● **Data to use**
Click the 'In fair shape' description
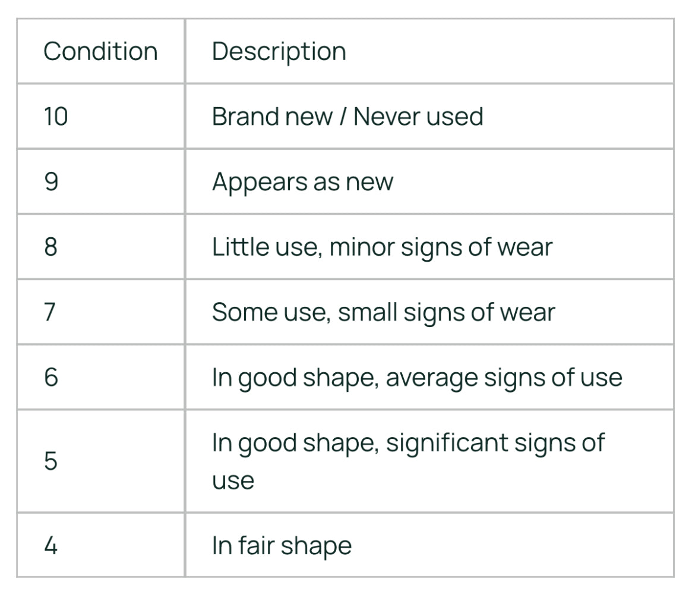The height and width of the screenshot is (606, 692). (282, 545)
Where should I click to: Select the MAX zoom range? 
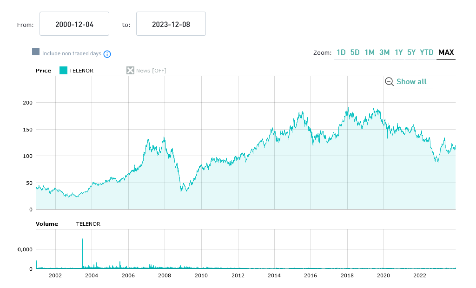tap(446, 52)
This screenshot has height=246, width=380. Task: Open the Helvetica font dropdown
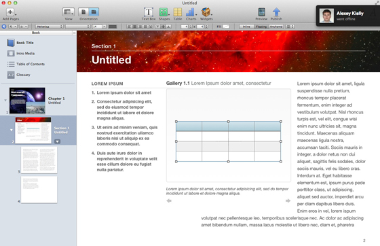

● **Aim of the task**
Reproduce the entire listing exactly, but omit any pictures.

● **Answer area**
Click the 'In fair shape' description
The height and width of the screenshot is (606, 692). (282, 545)
Where should I click to: Select the MAX zoom range? 
tap(446, 52)
This screenshot has height=246, width=380. Task: Open the Helvetica font dropdown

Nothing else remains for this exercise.